**LIST OF TASKS:**
[1] In the excerpt about abalone, how did Priestley JA describe a traditional law and custom?
[2] Repeat word for word the part of the excerpt about abalone starting with "The learned magistrate then held that there was 'a" and going on through "is an error.".

**EXCERPT PROVIDED:**
·····

The learned Magistrate then considered whether the applicant and his intermediate descendants had continued without interruption to engage in the traditional activity of taking abalone. In this respect, the learned magistrate referred to the evidence of Mr Rayner. For present purposes, it is not necessary to detail all of this evidence. It suffices to state that the learned magistrate found that:
... by taking and eating abalone the defendant carried out an activity which was handed down from generations since white settlement. This activity can be traced back to Mrs Smith [the daughter of a tribal Aboriginal woman of the Tralwoolway band of the North East tribe from whom the applicant is directly descended]. Further, I find that diving and taking abalone for the purposes of providing food is a traditional Aboriginal activity. In a general sense the purpose of the defendant's conduct was consistent with those of his ancestors in that he was taking abalone for the purposes of obtaining food for his family.
Her Worship went on to correctly observe that the above finding was not sufficient to ground a claim of native title to fish either under the Act or at common law. She referred to the principles enunciated by Kirby P in Mason v Tritton in the passage set out above, and held that the applicant's activity or conduct in fishing for abalone must have been done in the exercise of traditional laws and customs and, further, that there must have been an uninterrupted observance of those traditional laws and customs which can be traced from the applicant back to his ancestors at a time immediately before white settlement. Quite properly, no complaint is made about any of those observations.
The learned magistrate then held that there was 'a lack of evidence regarding traditional laws and customs having a bearing on a right to take abalone'. She rhetorically asked, 'what are the traditional laws and customs that [the applicant] was observing by taking abalone?' The learned magistrate then held that there was no evidence that the taking was in the exercise of any traditional law and custom. The applicant's motion to review, ground one, complains that this finding is an error.
As I understand the submissions made on behalf of the applicant, it is asserted that the gathering of abalone for food has been from time immemorial and still is, an important part of the cultural life of the Aboriginal people and therefore, or ipso facto, such gathering or fishing is a traditional law and custom. The learned magistrate impliedly rejected this submission, for she held that there was no evidence of such laws and customs, for example, who may exercise the right to take the fish, what, if any, restrictions are imposed by the traditional law on that right to fish, and so on. The applicant does not contend that there was any such evidence. His case is that the traditional activity is itself a traditional law and custom. This immediately raises the question, what is a traditional law and custom? Priestley JA in Mason v Tritton at 598, summarising the effect of the majority in Mabo [No 2], described it as 'a recognisable set of rules observed by an identifiable group of people connected with a particular locality'.

·····

**SUPPLIED INFORMATION:**
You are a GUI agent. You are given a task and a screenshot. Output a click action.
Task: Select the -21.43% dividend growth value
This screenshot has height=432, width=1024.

·····

**FINAL RESULTS:**
[1] As "a recognisable set of rules observed by an identifiable group of people connected with a particular locality."

[2]
The learned magistrate then held that there was 'a lack of evidence regarding traditional laws and customs having a bearing on a right to take abalone'. She rhetorically asked, 'what are the traditional laws and customs that [the applicant] was observing by taking abalone?' The learned magistrate then held that there was no evidence that the taking was in the exercise of any traditional law and custom. The applicant's motion to review, ground one, complains that this finding is an error.